Estradiol Protects Hypothalamic Neurons Against Insulin Resistance

Oline K. Rønnekleiv, Martin J. Kelly

Research output: Chapter in Book/Report/Conference proceedingChapter

Abstract

Obesity is a worldwide health problem that leads to a number of serious diseases of which metabolic syndrome associated with insulin and leptin resistance is of the most serious.

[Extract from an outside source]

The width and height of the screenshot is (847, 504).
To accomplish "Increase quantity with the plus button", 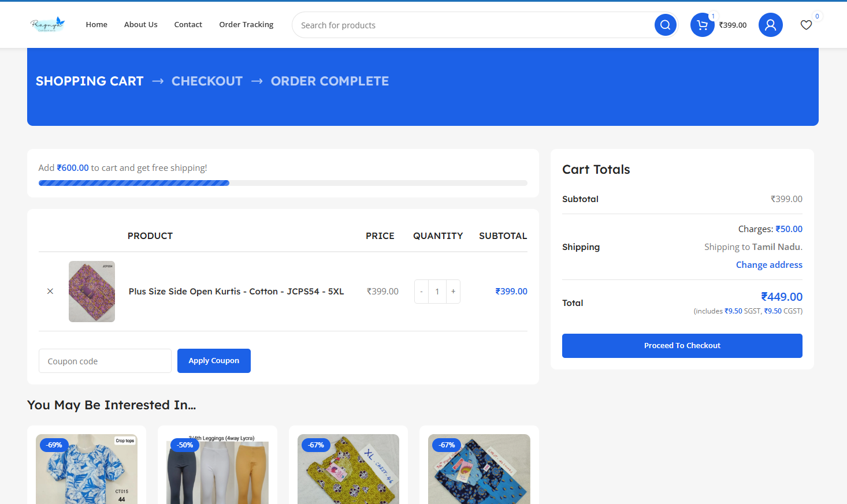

Males exhibit a higher incidence of metabolic syndrome than women in early adult life, but this sex difference diminishes sharply in hypoestrogenic states as during menopause. Importantly the gonadal hormone 17β-estradiol (E2) has been found to protect obese females against insulin resistance during the reproductive years by actions on hypothalamic anorexigenic and orexigenic neurons. Thus E2 helps maintain the insulin-mediated excitation of canonical transient receptor potential 5 (TRPC 5) channels in proopiomelanocortin (POMC) neurons and the hyperpolarizing effects of insulin via activation of KATP channels in neuropeptide Y/agouti-related peptide (NPY/AgRP) neurons in obese females, but not in obese males. These studies, therefore, have identified a sex difference in the hypothalamic development of insulin resistance with obesity, which will be the topic of this review.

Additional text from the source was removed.